### why it actually matters

It’s been a while since I’ve posted anything here – I’ve been pretty busy with work.

In earlier posts I’d mentioned interesting articles on mathematics by Bill Thurston, Terry Tao, and Paul Lockhart. Today I’m going to try and relate these articles to the topic of educating children in mathematics generally.

Let me start with Lockhart’s article. In that article, Paul takes the aggressive position that math is more like art than anything else; because we treat it in a rote fashion, we rob children of the beauty of the subject matter. I find this an interesting point because I think it perfectly demonstrates our collective bipolar attitude towards math. There are two simultaneous memes about mathematics out there:

1) Math is rigorous, precise, mechanical, devoid of spirituality, dry, cold, logical, spock-ish, etc.

2) Math is beautiful, creative, artistic, elegant, wondrous, God keeps its most amazing results in a little book, etc.

I assert that most people have had exposure to *both* memes; unfortunately, most people merely have evidence for the first meme, and not the second, and so the first one is perhaps the more commonly-held belief.

But my main point here is that both memes are one-dimensional: they fail to capture the entirety of mathematics, and (more importantly) they fail to capture the spectrum of reasons why children should learn math.

There are at least two dimensions to this problem.
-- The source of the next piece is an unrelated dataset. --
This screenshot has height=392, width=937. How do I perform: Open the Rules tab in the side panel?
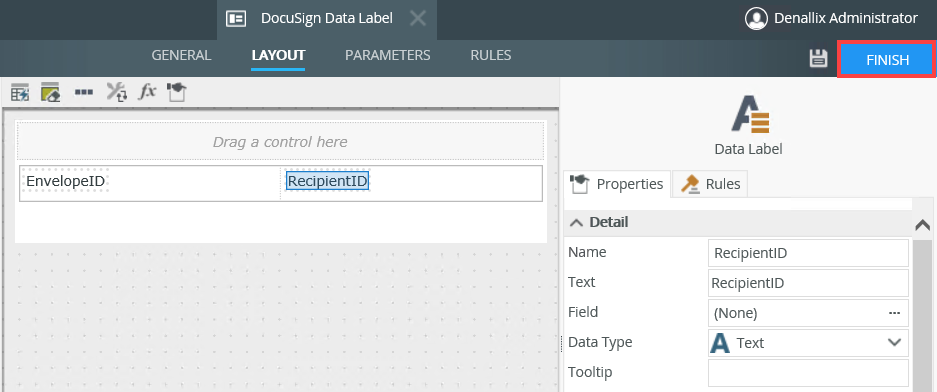710,184
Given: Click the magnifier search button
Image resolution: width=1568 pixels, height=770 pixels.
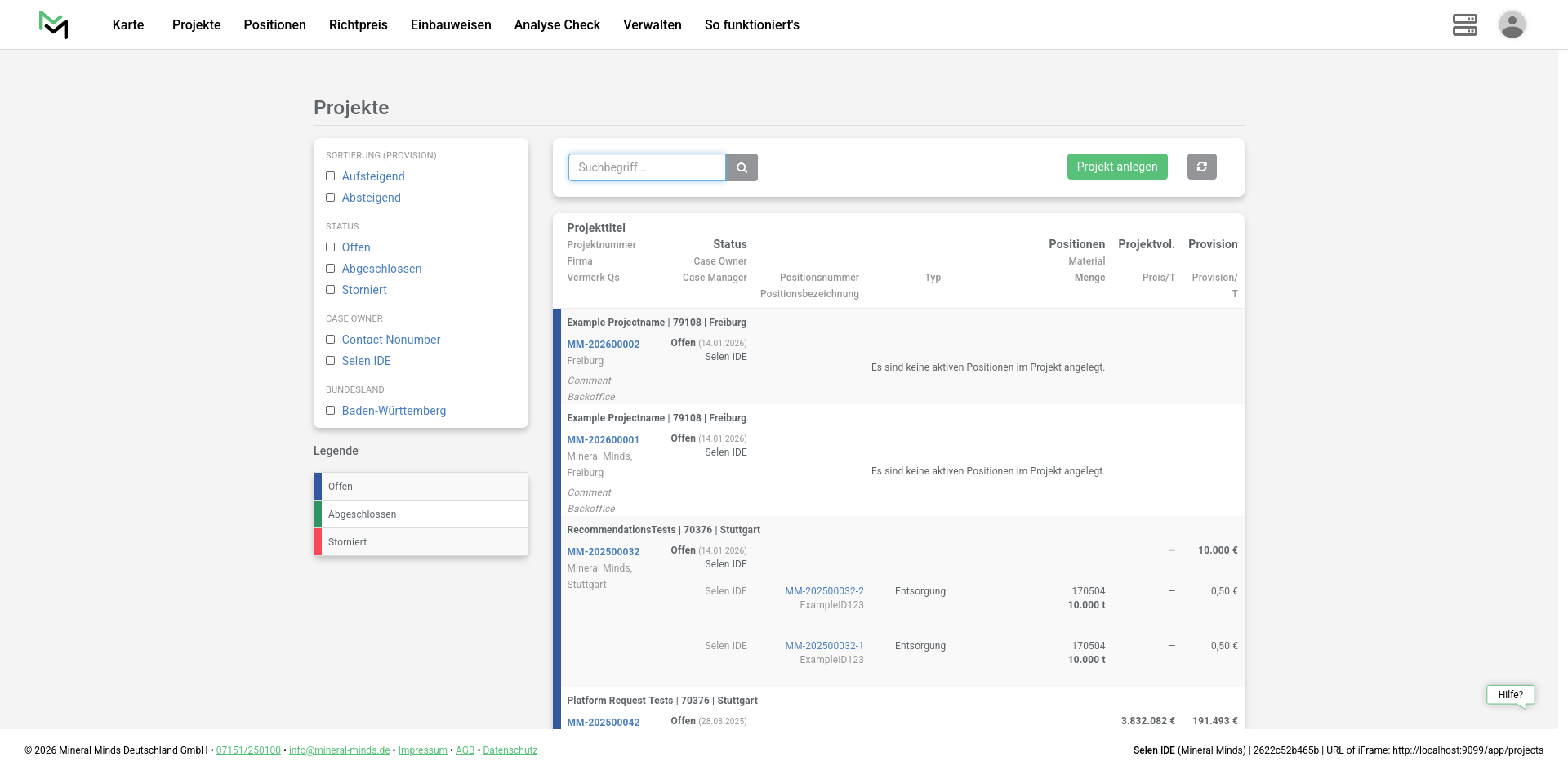Looking at the screenshot, I should tap(742, 167).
One dimension might represent the range of attractions of mathematics itself: the stereotypical engineer loves the pragmatic value of the Fast Fourier Transform or of error correcting codes; the stereotypical head-in-the-clouds number theorist loves ancient riddles about whole numbers (ok, yes, this is foreshadowing – turns out the lover of error-correcting codes now has a lot in common with the lover of arithmetic – but that’ll be a *much* later post!).

But the other dimension to this problem is that there’s a hierarchy of specialization: not every citizen needs to get a PhD in mathematics to be deemed mathematically literate. So, in effect, a math curriculum will by necessity partition the body of math knowledge into ~3 strata:

1) The math that is valuable for the general public (basic math literacy)

2) The math that is needed for certain vocations (say, for undergrad majors in engineering, science, etc)

3) The math that is needed for specialists in mathematics itself.

Paul makes a very compelling argument that, in partitioning math as above, we’ve inadvertently also removed all the interesting and beautiful stuff about math from the first and second tiers of this strata. I would generally agree with this point. But there is a flip side to this: focusing on the beautiful patterns, and on selling the wondrous-ocity of these patterns to kids. In my experience, middle-school kids can be quite pragmatic, too, and you want to appeal to that side as well.

Richard Feynman once wrote that he’d aimed his physics lectures at both the theorist and the experimentalist: he wanted to provide something for each personality type. Similarly, if you teach math purely as an art form, and fail to note the “unreasonable effectiveness of mathematics,” then some of your class will miss the point. BTW, I’m very confident that Paul personally provides something for everyone in his class, I am pointing this out mainly to reference what I think is a weakness in his thesis.

To expound on this point some more, let me suggest that math is in many ways like English. Consider the problem of teaching English to the masses. There are two parallel goals: basic proficiency with the language (both literacy and writing skills) and exposure to literature as an art. Great English teachers understand that reading and discussing great works of literature is a powerful and effective way of developing a child’s ability to understand the existing corpus and reason effectively about it. At the same time, diagramming sentences and “mechanically” writing 5 paragraph essays – these are great etudes, a focused bit of deliberate practice that (when properly motivated) hone a student’s craft. Great English teachers juxtapose both kinds of work throughout their curriculum.

The same is of course true for music: a great music education trains you in musicianship, in instrument-specific technique, in theory and in developing a rich understanding of the history of music and the body of work that has been done before. You study the great works, and understand why they are wonderful, and you strive to copy them, and then later to find your own musical voice.

So, big surprise: math education is like many other human intellectual endeavors, and getting great at it requires developing facility with the tools and techniques of the trade, while also deepening one’s conceptual understanding of the subject. This conceptual understanding is in turn achieved thru a combination of carefully studying specific examples in great depth, along with then abstracting out core principles, patterns, and connections to other topics. At various times, the subject of mathematics has been developed and expanded by folks who were motivated in dramatically different ways: some were motivated by very pragmatic, even mundane or quotidian problems; others were driven purely by aesthetic considerations, whether it was beauty, fun, farce, or perhaps even a combination of these and other driving forces.